The 128 GB LPDDR5X pool is shared between CPU and GPU. There is no separate VRAM. This affects everything:

  • The Linux page cache competes directly with CUDA allocations. A warm filesystem cache can push CUDA into OOM.
  • Never set --gpu-memory-utilization above 0.90. In practice, 0.85–0.87 is the safe range. At long context lengths with large KV caches, you may need to drop further.
  • If you hit OOM at container startup, drop the page cache first:
sudo sh -c 'sync; echo 3 > /proc/sys/vm/drop_caches'
  • Ray’s memory monitor misreads page cache pressure as real memory pressure and will kill vLLM mid-inference. In multi-node configurations, always set:
RAY_memory_monitor_refresh_ms=0

GPU count and tensor parallelism

Each DGX Spark presents as one logical GPU. Tensor parallelism beyond TP=1 requires a Ray cluster spanning multiple units — there is no NVLink or NVSwitch. Inter-node communication runs over NCCL via a direct RoCE interconnect.


Software stack

ComponentVersion
OSUbuntu 24.04.4 LTS
Kernel6.17.0-1014-nvidia
NVIDIA driver580.142
CUDA (in NGC container)13.0
Docker CE29.2.1
NVIDIA Container Toolkit1.19.0-1

Driver: Stay on 580.x. Driver 590.x has a confirmed CUDAGraph deadlock on GB10. Pin the package to prevent accidental upgrades:

sudo apt-mark hold nvidia-driver-580

QSFP-DD direct interconnect

For multi-node setups, a direct QSFP-DD cable between two Sparks gives you a high-bandwidth RoCE link without a switch.

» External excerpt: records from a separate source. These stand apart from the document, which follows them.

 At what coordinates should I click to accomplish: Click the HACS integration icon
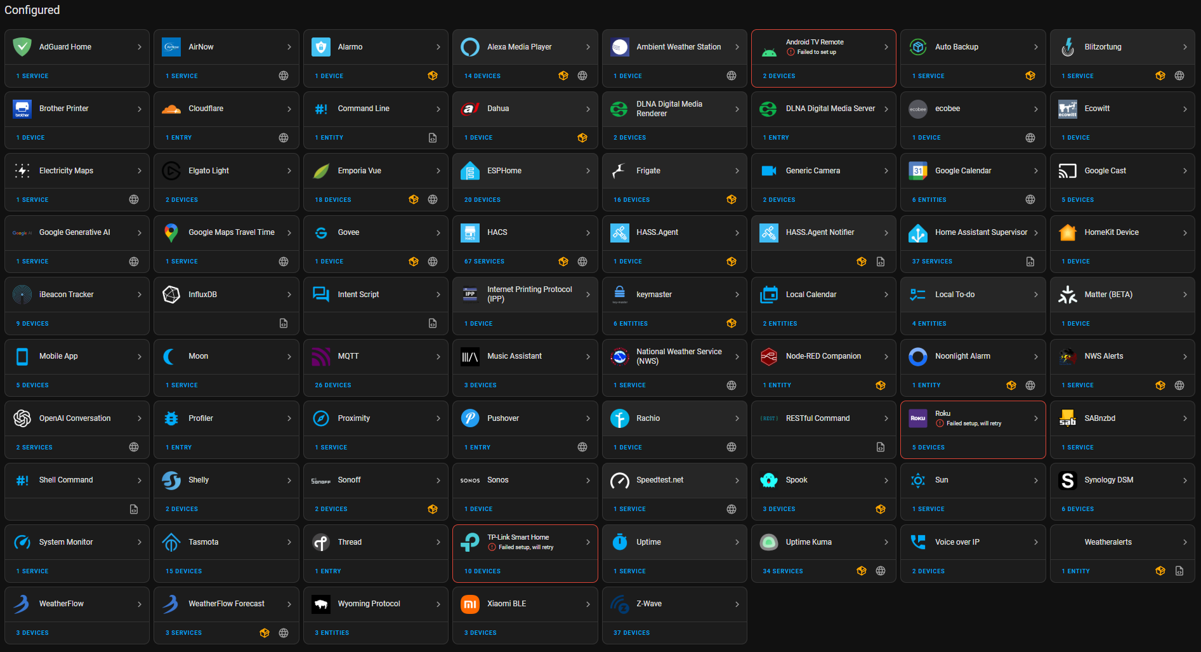(469, 232)
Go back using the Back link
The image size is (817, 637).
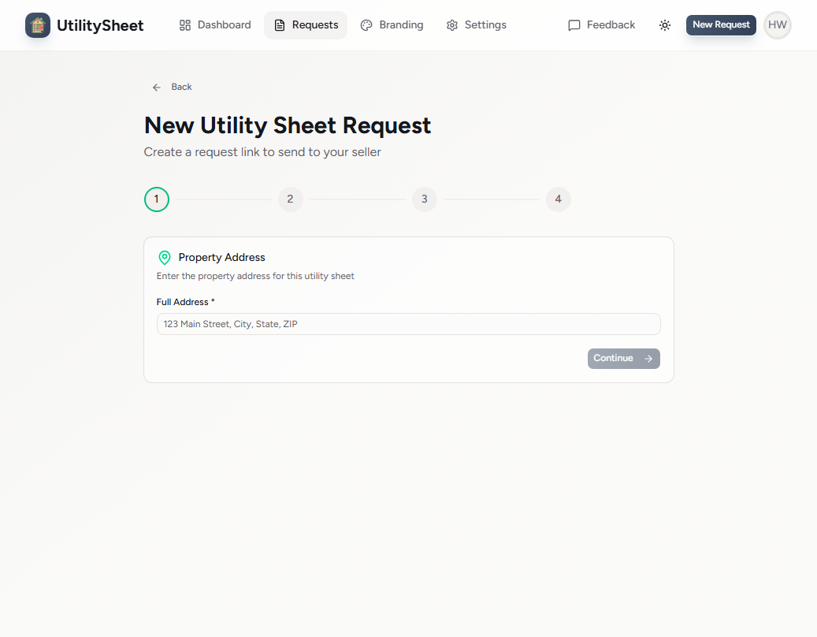click(x=172, y=87)
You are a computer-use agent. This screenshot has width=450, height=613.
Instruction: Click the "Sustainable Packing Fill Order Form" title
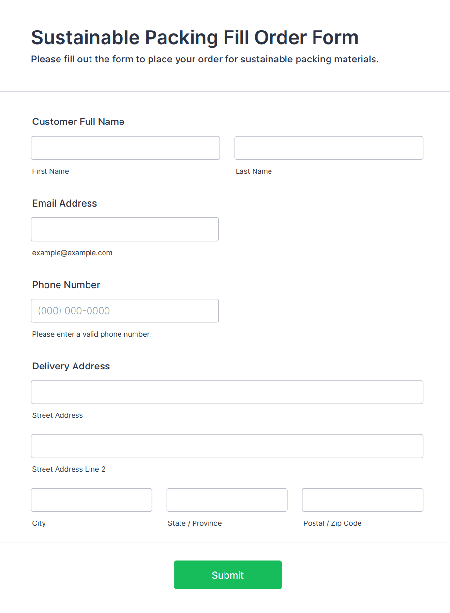pyautogui.click(x=195, y=37)
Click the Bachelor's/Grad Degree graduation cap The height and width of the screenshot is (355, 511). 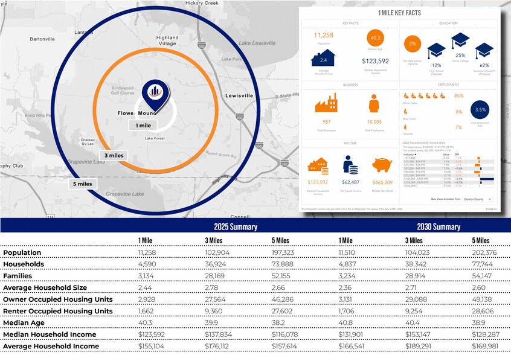tap(484, 51)
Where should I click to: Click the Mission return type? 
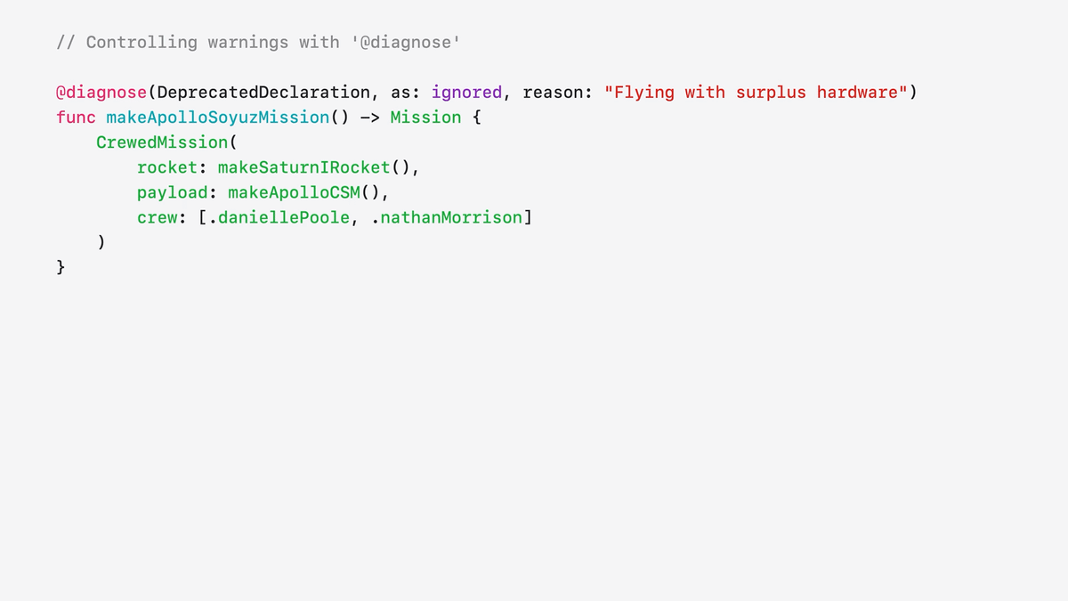(426, 118)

Cable: A 400G DAC passive copper cable (e.g., Amphenol NJAAKK-N911, 1m) presents as two independent 200 Gb/s logical interfaces on each machine. Both channels share the same serial number — this is normal for this cable type.

Measured bandwidth (ib_write_bw)

ChannelResult
Channel 1~13.35 Gb/s
Channel 2~13.26 Gb/s
Combined~26.6 Gb/s

The below-theoretical numbers are a known ib_write_bw artifact — it defaults to a single queue pair and 4096 B MTU. Actual NCCL throughput with multiple QPs approaches the full line rate. This is not a hardware or config problem.

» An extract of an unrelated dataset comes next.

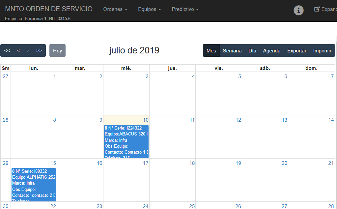This screenshot has height=209, width=337.
Task: Show the Agenda view
Action: 271,50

Network configuration: nmcli only

The DGX Spark is fully NetworkManager-based. Netplan with the networkd renderer silently does nothing — there is no /run/systemd/network/ directory. All persistent interface configuration must use nmcli:

sudo nmcli con mod <connection-name> \
  ipv4.addresses 192.168.100.10/24 \
  ipv4.method manual \
  802-3-ethernet.mtu 9000
sudo nmcli con up <connection-name>

Set MTU to 9000 (jumbo frames) on all QSFP-DD interfaces.

RoCE GID index

GID index 3 = RoCEv2 + IPv4 on both machines. Confirm with:

show_gids | grep <interface-name>

This is required for NCCL: NCCL_IB_GID_INDEX=3.

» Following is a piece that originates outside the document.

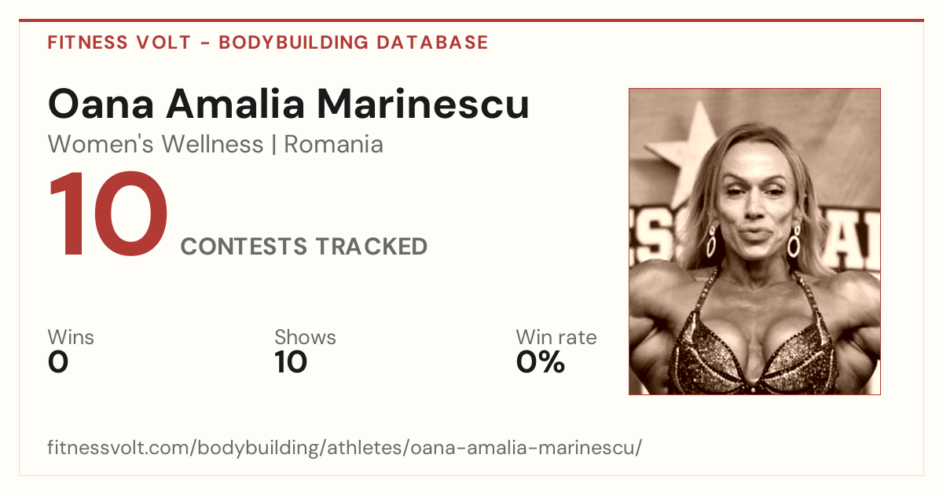This screenshot has width=943, height=495.
Task: Click the Wins label
Action: [x=71, y=337]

Compute kernel compatibility

What works

Kernel / FormatStatus
--attention-backend=TRITON_ATTN✅ Stable
--moe-backend=marlin✅ Required for MoE models
gptq_marlin quantization✅ Fully supported
mxfp4 (gpt-oss format only)✅ Works for gpt-oss pre-quantized checkpoints
FP8 KV cache (--kv-cache-dtype=fp8)✅ Safe and recommended
CUDAGraph (--max-cudagraph-capture-size=2048)✅ Required for full throughput

What is broken or absent on SM121

Kernel / FormatStatus
CUTLASS FP4❌ Produces garbage outputs silently
FlashInfer attention❌ Accuracy bugs on Blackwell FP8; MoE backends absent on SM121
mxfp4 on standard HuggingFace BF16 checkpoints❌ IndexError + shape mismatch — gpt-oss format only
--enforce-eager❌ Disables CUDAGraph — ~55% throughput loss
--load-format=fastsafetensors❌ ImportError in NGC 26.03/26.04

For full runtime flag guidance, see the vLLM on DGX Spark SM121 post.


Startup time reference

For a two-node Qwen3-235B-A22B-GPTQ-Int4 cluster:

PhaseDuration
Ray cluster formation~2 min
Model weight loading (118 GB, TP=2)~7 min
CUDA graph capture + compile~5 min
Total: first successful inference~15 min

Single-node (120B model): ~8 min total.


Temperature monitoring

# GPU temperature
nvidia-smi --query-gpu=temperature.gpu --format=csv,noheader

# CPU/SoC temperature
sudo tegrastats --interval 1000

Normal operating range under sustained inference load: GPU 60–75°C, CPU 50–65°C. The GB10 thermal solution handles continuous full-load operation without throttling.